**Passage given**
>> Start
Daniel Greenfield, a Shillman Journalism Fellow at the Freedom Center, is a New York writer focusing on radical Islam.
On Friday morning, Obama claimed that ISIS had been contained. By Friday evening, ISIS had carried out one of the deadliest acts of Islamic terrorism in the West. 129 are dead. 352 are wounded.
The Jihadists massacred helpless people, shooting them down as they begged for mercy in restaurants and music halls, blowing themselves up for Allah outside soccer stadiums. Shouting, “Allahu Akbar”, they brought the terror and horror of the Islamic State from grim Raqqa to prosperous Paris.
Obama had claimed that the Islamic State was contained in Iraq and Syria, but the Caliphate was never going to be contained by his tactics of “low-intensity, occasional strikes” in which 75 percent of pilots return without bombing ISIS even when they have the terror group right in their sights.
It’s a familiar story. A few hours before 9⁄11, Bill Clinton told an Australian audience that he could have killed Bin Laden, “but I would have to destroy a little town called Kandahar in Afghanistan”. And according to Bill, if he had done that, “I would have been no better than him. And so I didn’t do it.”
Bill Clinton kept his virtue and the terrorist leader whose life he spared killed thousands of Americans.
If we don’t hit the terrorists where they live, they will kill us where we live. That is the lesson of 9⁄11. It’s the lesson of the latest Paris attacks. It’s the lesson of every Islamic terrorist attack.
We can bomb them in Iraq and Syria, in Afghanistan and Pakistan, or we can be murdered by them in New York, Paris, Los Angeles and London.
Obama officials said that they didn’t want to hit ISIS with “shock-and-awe” style bombings. If they had done that, the Paris attacks might not have happened.
Had ISIS been hit hard, some of the fighters who made their way to France might have been killed. Or they might have been needed back in Syria and Iraq. Or they might have abandoned ship once the Caliphate failed and the Islamic State’s pretenses of theological supremacy were exposed by its collapse.
Instead of fighting ISIS, Obama has faked a fight, concentrating on drone strikes and hashtags, and doctoring intelligence to make it look like these tactics are working.
They clearly are not working. The same tactics that have failed to defeat Al Qaeda and the Taliban are not going to beat their Islamic State big brother which, despite all the denials, has become a state.
>> End
**Data provided**
>> Start
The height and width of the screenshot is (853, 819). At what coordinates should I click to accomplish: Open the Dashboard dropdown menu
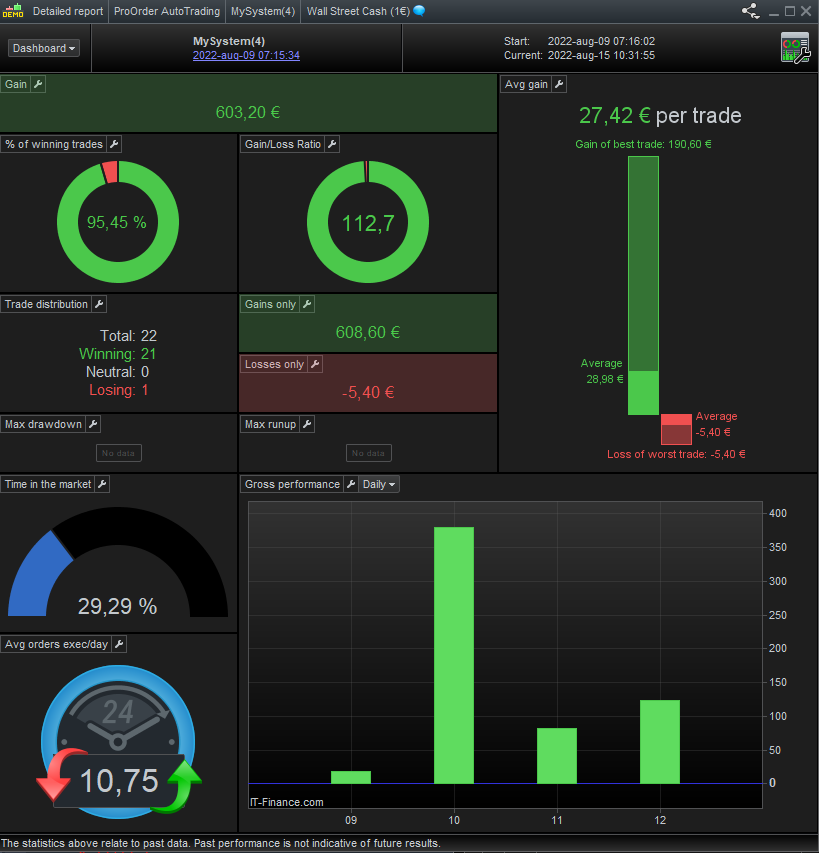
>> End
**Tasks to perform**
(A) How many people does the Paris attacks piece say were wounded?
(B) Please quote the stretch of the Paris attacks piece from "If we don’t" through "Islamic terrorist attack.".

**Answers**
(A) 352

(B)
If we don’t hit the terrorists where they live, they will kill us where we live. That is the lesson of 9⁄11. It’s the lesson of the latest Paris attacks. It’s the lesson of every Islamic terrorist attack.